G. Corm rappelle que trois de ces États religieux – Israël, l’Arabie Saoudite, le Pakistan –  sont des alliés des États-Unis, et de l’Europe, pour les raisons géopolitiques que l’on sait, et que la révolution iranienne a été au départ soutenue par Washington qui pensait qu’elle permettrait de contrer une révolution de type social ou marxiste.

On trouvera également des réflexions intéressantes sur les relations entre pouvoir politique et religieux en islam : alors que, dans les pays chrétiens, le pouvoir temporel a progressivement gagné son autonomie par rapport au pouvoir spirituel de la papauté, en islam, la tradition est que le pouvoir civil contrôle le religieux. De ce point de vue, la révolution iranienne est une véritable révolution pour l’islam même.
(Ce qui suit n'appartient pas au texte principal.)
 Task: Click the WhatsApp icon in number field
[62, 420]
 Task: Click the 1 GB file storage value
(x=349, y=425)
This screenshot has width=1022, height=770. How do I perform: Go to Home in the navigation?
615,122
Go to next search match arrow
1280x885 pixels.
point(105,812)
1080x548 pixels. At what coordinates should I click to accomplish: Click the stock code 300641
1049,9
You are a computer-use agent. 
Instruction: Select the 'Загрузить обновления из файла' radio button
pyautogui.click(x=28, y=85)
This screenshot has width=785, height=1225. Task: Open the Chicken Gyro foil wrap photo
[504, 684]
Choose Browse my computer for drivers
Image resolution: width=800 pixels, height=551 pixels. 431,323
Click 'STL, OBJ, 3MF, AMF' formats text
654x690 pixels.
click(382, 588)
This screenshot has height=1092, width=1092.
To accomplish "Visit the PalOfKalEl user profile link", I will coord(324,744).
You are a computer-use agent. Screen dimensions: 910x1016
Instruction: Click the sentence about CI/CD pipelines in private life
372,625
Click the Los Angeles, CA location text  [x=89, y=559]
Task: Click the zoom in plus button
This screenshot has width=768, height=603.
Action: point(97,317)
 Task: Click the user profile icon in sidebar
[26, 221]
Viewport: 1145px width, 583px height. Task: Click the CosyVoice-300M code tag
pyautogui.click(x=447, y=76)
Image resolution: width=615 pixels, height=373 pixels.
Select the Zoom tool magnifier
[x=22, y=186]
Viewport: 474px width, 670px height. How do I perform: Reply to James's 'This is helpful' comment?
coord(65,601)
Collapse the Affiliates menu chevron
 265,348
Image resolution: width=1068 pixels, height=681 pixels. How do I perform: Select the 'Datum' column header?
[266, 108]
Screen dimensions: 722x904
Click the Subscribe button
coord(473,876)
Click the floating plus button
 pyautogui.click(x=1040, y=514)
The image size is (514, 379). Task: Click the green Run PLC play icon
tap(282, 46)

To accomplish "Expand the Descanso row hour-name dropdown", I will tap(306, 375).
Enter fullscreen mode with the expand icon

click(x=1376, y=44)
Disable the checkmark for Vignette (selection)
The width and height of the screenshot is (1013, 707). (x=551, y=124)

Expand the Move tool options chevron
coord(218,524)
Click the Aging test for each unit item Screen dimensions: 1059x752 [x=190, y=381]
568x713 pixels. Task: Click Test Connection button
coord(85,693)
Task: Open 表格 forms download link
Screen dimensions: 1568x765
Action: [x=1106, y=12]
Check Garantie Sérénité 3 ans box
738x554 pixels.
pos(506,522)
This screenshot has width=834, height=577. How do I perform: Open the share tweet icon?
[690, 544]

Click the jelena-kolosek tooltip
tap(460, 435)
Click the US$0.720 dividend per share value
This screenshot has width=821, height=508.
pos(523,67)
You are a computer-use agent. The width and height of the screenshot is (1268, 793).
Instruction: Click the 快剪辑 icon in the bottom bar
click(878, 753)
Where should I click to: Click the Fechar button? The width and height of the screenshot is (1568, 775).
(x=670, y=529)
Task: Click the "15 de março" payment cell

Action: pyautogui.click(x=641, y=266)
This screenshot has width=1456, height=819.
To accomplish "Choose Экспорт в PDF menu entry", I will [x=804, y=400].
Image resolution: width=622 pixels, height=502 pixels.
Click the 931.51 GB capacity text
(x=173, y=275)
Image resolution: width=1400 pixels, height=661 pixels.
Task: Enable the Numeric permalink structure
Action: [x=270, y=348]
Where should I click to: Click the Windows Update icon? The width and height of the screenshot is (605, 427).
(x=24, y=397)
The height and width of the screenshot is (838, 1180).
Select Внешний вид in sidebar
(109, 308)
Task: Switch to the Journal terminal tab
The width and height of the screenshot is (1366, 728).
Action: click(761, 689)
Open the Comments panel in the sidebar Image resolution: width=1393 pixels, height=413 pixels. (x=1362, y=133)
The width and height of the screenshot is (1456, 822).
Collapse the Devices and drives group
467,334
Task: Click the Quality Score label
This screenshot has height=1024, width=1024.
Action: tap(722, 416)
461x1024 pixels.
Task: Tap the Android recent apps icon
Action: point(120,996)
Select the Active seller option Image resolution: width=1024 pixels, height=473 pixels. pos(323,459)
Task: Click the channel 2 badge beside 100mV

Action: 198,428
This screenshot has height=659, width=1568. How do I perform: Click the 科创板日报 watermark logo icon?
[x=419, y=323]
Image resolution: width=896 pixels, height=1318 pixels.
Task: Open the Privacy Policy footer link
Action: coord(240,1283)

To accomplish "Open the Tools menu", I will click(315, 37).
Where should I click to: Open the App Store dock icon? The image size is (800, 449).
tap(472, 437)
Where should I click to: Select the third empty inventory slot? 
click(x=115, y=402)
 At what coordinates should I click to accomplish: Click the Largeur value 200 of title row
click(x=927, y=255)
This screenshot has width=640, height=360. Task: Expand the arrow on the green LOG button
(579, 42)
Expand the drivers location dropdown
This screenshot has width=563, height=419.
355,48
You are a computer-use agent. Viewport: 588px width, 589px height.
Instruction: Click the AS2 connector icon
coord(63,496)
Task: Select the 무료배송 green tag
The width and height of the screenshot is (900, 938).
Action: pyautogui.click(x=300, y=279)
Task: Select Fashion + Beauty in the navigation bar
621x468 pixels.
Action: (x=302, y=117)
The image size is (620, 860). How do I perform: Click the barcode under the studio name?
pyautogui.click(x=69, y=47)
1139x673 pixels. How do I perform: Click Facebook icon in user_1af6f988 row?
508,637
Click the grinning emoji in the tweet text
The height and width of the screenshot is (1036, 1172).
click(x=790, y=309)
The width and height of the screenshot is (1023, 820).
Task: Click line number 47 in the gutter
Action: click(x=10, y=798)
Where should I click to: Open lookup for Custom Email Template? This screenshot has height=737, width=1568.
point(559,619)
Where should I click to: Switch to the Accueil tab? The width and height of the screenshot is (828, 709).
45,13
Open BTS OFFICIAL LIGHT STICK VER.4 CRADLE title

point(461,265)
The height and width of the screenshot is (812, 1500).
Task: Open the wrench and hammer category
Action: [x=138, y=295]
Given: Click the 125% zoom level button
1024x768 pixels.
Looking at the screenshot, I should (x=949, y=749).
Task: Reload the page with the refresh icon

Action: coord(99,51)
La manipulation de la religion à des fins politiques contribue in fine à écraser des populations entières au risque d’un embrasement violent généralisé : avant les révolutions arabes de 2011, les gouvernants arabes autoritaires avaient habilement joué de la peur de l’islam radical pour s’assurer le soutien des pays occidentaux, tout en affichant une religiosité de façade destinée à apaiser leurs populations. La récupération de certaines de ces révolutions par les groupes islamiques radicaux montre tout le danger de ces connivences entre pouvoir politique et religion.

Enfin, G. Corm appelle les occidentaux  à une analyse plus subtile et non sectaire du monde arabe et musulman,  comme il appelle les musulmans eux-mêmes à œuvrer pour la liberté de conscience et une liberté d’interprétation des textes sacrés, condition première de l’établissement de la laïcité.